İki yanında duran lastiklerden tuttum ve ağzıma dayayıp lastikleri tutmaya devam ettim. Jane yanıma gelip iki lastikten tuttu ve kulaklarımdan geçirdi. Göz kırpıp eski yerine geçince konsül bu sefer siyah filmli bir gözlük uzattı.
"Bunlar ne için konsül?"
Gözlüğü elime tutuşturup beni baştan aşağı inceledi.
"Sevgili Menekşe'nin anlattığına göre doğduğundan beri fazla gün yüzüne çıkmamışsın. Bu yüzden bu ani hava değişimi cildine ve ciğerlerine nasıl bir etki yapar bilmiyoruz. Şimdilik bunları tak. Gideceğimiz yerde doktorlar sana bakacaktır."
Başımı sallayıp siyah gözlüğü taktım.
"Voha çok yakıştı Esir!"
Yapmacık bir şekilde Jane'nin koluna vurdum ve kısık sesle kıkırdadım. Miranda baş parmağını kaldırıp süper işareti yapınca ona gülümsedim. En azından ikisi şu anda benimleydi.

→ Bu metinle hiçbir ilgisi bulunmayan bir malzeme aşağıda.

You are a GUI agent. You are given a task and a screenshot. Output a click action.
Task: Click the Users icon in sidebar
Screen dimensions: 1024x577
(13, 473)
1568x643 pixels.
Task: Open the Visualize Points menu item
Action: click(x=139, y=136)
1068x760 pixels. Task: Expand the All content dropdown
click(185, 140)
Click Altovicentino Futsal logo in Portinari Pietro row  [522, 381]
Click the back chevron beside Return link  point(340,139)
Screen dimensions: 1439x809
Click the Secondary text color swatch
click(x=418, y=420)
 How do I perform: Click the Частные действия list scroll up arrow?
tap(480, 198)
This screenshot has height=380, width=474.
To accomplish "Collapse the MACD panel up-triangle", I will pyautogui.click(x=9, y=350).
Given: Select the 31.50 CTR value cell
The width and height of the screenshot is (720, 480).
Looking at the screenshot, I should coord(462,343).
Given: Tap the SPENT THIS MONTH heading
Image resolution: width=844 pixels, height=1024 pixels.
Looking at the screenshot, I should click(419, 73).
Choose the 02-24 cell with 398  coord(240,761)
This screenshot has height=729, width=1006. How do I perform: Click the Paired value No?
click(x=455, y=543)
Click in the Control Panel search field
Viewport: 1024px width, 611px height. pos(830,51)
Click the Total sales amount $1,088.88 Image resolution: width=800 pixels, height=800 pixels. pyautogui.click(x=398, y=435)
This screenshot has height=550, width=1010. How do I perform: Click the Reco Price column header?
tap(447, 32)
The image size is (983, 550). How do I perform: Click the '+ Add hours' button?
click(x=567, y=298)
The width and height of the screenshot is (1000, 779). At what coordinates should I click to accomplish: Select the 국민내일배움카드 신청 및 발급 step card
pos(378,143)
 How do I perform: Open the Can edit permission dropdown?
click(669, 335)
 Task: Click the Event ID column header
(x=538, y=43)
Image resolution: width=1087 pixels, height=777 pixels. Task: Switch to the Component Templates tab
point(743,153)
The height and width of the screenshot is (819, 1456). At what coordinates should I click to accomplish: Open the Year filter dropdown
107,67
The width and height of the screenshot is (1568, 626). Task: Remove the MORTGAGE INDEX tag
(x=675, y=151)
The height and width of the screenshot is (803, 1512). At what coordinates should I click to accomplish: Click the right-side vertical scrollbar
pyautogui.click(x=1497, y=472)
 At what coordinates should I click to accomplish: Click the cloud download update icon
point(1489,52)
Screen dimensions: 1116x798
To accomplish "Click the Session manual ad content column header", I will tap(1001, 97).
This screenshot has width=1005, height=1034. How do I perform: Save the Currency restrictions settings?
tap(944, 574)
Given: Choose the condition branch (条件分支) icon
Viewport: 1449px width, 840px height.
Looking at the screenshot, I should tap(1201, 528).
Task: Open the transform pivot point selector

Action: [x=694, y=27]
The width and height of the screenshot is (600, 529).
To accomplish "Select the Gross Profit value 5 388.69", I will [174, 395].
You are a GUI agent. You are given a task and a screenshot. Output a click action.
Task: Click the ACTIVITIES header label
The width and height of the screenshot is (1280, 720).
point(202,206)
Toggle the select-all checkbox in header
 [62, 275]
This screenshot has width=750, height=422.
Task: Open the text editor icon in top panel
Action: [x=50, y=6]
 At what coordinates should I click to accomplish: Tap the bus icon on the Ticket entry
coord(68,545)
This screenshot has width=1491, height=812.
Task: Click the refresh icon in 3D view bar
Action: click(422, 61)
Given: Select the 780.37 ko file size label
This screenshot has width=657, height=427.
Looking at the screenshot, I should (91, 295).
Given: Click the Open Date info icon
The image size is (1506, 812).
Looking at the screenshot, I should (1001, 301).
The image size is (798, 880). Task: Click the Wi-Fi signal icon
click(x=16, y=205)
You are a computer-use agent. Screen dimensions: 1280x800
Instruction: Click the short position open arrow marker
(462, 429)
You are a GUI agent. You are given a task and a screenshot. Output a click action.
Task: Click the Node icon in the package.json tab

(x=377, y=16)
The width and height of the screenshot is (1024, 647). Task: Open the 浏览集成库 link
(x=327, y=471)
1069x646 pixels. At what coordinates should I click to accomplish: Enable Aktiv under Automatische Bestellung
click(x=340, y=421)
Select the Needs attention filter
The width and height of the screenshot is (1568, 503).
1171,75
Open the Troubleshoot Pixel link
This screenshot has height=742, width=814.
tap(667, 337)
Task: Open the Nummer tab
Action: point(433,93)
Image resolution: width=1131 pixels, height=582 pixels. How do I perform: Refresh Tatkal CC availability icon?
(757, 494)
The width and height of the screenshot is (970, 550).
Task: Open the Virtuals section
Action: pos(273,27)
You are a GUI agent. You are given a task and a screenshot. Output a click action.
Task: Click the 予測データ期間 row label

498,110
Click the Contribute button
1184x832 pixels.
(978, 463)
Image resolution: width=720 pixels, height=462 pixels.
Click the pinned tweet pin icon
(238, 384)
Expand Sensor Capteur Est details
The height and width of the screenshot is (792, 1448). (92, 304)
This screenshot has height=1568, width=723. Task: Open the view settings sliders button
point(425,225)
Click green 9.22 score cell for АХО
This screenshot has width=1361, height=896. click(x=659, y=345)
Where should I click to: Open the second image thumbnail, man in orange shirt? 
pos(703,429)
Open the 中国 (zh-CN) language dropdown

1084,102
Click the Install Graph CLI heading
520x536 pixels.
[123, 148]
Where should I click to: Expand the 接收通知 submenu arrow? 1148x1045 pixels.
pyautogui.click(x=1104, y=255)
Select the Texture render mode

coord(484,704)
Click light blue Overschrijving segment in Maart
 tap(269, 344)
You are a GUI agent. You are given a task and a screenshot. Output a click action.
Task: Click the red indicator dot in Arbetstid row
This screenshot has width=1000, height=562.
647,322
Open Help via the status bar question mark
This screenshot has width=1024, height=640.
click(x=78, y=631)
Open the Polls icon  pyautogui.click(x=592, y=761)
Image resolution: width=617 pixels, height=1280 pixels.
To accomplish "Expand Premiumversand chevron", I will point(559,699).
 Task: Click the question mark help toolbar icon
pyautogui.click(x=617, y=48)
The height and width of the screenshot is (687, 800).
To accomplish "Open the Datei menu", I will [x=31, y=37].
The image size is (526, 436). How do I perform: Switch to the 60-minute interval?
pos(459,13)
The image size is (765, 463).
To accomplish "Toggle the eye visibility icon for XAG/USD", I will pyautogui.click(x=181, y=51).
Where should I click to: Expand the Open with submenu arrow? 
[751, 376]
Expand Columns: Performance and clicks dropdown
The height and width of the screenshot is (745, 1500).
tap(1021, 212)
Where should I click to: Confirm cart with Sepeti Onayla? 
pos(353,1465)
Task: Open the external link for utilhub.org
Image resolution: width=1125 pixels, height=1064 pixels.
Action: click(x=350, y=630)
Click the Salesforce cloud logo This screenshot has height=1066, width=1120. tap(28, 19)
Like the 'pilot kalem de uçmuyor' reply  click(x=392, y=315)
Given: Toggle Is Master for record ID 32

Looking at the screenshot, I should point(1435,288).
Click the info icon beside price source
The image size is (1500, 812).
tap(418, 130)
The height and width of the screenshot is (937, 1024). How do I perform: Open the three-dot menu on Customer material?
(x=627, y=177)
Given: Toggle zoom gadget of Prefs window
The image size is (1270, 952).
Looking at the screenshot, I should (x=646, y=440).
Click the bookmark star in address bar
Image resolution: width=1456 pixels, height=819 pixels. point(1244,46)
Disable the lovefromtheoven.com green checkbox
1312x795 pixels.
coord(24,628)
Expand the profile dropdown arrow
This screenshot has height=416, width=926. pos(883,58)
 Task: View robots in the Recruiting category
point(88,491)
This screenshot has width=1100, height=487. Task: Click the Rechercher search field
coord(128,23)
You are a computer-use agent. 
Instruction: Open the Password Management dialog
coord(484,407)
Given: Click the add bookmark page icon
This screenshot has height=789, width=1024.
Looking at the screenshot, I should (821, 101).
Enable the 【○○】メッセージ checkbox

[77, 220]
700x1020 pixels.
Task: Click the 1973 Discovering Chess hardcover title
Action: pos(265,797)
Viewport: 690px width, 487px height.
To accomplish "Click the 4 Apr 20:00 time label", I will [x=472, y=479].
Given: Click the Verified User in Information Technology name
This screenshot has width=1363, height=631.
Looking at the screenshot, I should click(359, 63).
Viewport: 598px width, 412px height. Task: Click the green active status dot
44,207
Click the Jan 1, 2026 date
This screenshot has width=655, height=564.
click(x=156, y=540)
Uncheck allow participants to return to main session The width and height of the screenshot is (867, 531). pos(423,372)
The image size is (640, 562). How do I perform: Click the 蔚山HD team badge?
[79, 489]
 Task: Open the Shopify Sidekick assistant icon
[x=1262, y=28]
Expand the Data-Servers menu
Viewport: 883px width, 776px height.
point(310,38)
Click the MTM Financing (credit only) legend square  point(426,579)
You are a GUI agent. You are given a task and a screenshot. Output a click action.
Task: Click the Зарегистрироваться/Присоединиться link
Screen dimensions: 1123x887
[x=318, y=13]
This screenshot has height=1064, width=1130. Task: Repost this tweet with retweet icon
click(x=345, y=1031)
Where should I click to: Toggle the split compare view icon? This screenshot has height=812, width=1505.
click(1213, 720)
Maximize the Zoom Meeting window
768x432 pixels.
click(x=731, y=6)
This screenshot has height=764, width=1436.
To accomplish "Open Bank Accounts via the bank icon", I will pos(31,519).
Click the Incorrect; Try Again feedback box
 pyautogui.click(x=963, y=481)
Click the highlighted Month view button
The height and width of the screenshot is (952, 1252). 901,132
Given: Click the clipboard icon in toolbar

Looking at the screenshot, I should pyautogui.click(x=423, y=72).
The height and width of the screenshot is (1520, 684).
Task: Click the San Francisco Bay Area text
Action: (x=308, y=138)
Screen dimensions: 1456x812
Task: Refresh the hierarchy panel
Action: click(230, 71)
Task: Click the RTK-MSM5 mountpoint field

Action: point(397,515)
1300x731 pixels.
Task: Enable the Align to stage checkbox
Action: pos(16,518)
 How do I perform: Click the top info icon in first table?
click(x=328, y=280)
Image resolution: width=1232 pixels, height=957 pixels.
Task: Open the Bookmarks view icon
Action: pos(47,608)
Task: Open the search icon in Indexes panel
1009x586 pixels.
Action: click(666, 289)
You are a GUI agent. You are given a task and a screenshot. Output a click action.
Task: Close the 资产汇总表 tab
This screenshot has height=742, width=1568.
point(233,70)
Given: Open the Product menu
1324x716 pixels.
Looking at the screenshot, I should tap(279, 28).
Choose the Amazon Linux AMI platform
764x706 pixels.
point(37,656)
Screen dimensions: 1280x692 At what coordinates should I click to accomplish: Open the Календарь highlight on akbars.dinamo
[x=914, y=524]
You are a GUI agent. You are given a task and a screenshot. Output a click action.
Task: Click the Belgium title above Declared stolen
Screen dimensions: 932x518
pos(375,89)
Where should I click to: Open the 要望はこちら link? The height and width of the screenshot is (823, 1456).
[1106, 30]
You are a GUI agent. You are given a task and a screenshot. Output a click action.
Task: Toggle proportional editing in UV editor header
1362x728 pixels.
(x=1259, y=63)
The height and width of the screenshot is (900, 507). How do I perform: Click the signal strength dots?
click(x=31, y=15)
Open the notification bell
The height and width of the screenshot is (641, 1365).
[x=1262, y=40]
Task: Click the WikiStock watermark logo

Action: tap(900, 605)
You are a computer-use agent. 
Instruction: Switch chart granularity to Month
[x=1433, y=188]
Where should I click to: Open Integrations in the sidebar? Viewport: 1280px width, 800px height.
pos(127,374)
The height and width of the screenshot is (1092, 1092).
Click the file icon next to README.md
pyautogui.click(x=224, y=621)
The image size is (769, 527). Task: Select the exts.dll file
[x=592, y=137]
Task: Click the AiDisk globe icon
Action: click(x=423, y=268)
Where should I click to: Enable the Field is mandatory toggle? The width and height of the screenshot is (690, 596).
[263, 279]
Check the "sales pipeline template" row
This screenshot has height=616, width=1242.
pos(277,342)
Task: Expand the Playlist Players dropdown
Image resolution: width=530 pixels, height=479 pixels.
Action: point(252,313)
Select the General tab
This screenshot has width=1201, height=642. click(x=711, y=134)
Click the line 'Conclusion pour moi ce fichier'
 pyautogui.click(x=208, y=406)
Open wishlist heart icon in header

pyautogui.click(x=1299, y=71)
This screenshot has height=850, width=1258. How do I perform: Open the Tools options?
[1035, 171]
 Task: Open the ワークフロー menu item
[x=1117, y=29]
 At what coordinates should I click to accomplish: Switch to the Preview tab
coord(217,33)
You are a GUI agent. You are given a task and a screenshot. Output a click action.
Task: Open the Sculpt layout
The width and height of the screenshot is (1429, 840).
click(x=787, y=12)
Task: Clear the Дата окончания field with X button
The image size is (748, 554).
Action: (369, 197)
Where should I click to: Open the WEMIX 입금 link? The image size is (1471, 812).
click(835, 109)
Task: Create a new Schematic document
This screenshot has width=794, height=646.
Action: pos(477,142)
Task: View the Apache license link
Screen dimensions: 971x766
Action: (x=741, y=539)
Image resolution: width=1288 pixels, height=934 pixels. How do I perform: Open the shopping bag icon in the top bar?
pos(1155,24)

Kapı ağır ağır iki yana açıldığında yüzüme çarpan gün ışığı ile derin bir nefes aldım. İşte şimdi yüzüme rüzgar çarpıyordu. Tekrar temiz havayı soluyordum. Haftada bir kez ya da iki haftada bir kez dışarıya çıkarıyorduk ama küçücük yerde yüzlerce insan ve dört bir tarafı kalın aynı zamanda uzun duvarlarla çevrili bir alanda asla temiz havayı solumak kolay olmazdı. Zaten çoğu zaman güneş battıktan sonra çıkardık. En fazla yarım saat. O da gardiyanlar iyi günülerindeyse.
ŞİMDİ OKUDUĞUN
KAM+18 (Tamamlandı)
Teen Fiction"Şimdi, burda seni öpersem bana karşı çıkar mısın deam morte?" Deam morte, ölüm tanrıçası.. Kalbim tekledi. İçimde binlerce feryat yükseldi. Onun kucağında bir kedi misali, hayır tanrım bir çocuk misali tünemişken tıpkı bana yakıştığı gibi ölüme...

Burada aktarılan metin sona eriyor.